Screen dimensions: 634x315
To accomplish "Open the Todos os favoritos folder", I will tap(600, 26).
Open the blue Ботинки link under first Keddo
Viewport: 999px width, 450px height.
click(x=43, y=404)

* * *

Please restate the material above exactly, line by line.

WRITTEN ANSWER:
Screen dimensions: 634x315
To accomplish "Open the Todos os favoritos folder", I will tap(600, 26).
Open the blue Ботинки link under first Keddo
Viewport: 999px width, 450px height.
click(x=43, y=404)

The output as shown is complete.